= Stored records =

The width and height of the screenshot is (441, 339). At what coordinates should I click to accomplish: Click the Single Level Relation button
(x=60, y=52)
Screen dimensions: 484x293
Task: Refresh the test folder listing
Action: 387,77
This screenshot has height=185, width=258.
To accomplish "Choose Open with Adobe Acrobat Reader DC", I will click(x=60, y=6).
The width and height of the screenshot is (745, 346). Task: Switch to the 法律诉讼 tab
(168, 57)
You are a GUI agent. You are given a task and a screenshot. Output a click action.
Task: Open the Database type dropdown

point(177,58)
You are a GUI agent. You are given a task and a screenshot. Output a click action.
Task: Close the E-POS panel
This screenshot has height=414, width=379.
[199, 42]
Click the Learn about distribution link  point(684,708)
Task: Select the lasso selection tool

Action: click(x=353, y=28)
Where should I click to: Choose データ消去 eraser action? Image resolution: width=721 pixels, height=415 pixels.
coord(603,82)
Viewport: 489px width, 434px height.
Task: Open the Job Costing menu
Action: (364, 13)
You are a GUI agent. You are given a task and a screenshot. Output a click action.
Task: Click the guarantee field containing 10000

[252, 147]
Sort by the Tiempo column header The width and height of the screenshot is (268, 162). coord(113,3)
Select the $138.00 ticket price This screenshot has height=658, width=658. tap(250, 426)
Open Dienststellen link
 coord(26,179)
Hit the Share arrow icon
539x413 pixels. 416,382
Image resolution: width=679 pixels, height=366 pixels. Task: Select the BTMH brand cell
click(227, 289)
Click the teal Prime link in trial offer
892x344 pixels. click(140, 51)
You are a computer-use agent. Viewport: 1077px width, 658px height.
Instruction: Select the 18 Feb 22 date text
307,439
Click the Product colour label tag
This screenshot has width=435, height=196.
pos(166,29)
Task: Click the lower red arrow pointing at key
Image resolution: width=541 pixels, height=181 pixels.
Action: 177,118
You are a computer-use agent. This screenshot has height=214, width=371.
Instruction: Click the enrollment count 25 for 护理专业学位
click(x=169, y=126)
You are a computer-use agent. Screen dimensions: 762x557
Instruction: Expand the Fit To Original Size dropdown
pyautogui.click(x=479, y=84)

= WHAT IS NEEDED =
Write out exactly the lines from the one containing "Task: Click the guarantee" through the end of the data, both included. Add nothing else.

= WRITTEN ANSWER =
Task: Click the guarantee field containing 10000

[252, 147]
Sort by the Tiempo column header The width and height of the screenshot is (268, 162). coord(113,3)
Select the $138.00 ticket price This screenshot has height=658, width=658. tap(250, 426)
Open Dienststellen link
 coord(26,179)
Hit the Share arrow icon
539x413 pixels. 416,382
Image resolution: width=679 pixels, height=366 pixels. Task: Select the BTMH brand cell
click(227, 289)
Click the teal Prime link in trial offer
892x344 pixels. click(140, 51)
You are a computer-use agent. Viewport: 1077px width, 658px height.
Instruction: Select the 18 Feb 22 date text
307,439
Click the Product colour label tag
This screenshot has width=435, height=196.
pos(166,29)
Task: Click the lower red arrow pointing at key
Image resolution: width=541 pixels, height=181 pixels.
Action: 177,118
You are a computer-use agent. This screenshot has height=214, width=371.
Instruction: Click the enrollment count 25 for 护理专业学位
click(x=169, y=126)
You are a computer-use agent. Screen dimensions: 762x557
Instruction: Expand the Fit To Original Size dropdown
pyautogui.click(x=479, y=84)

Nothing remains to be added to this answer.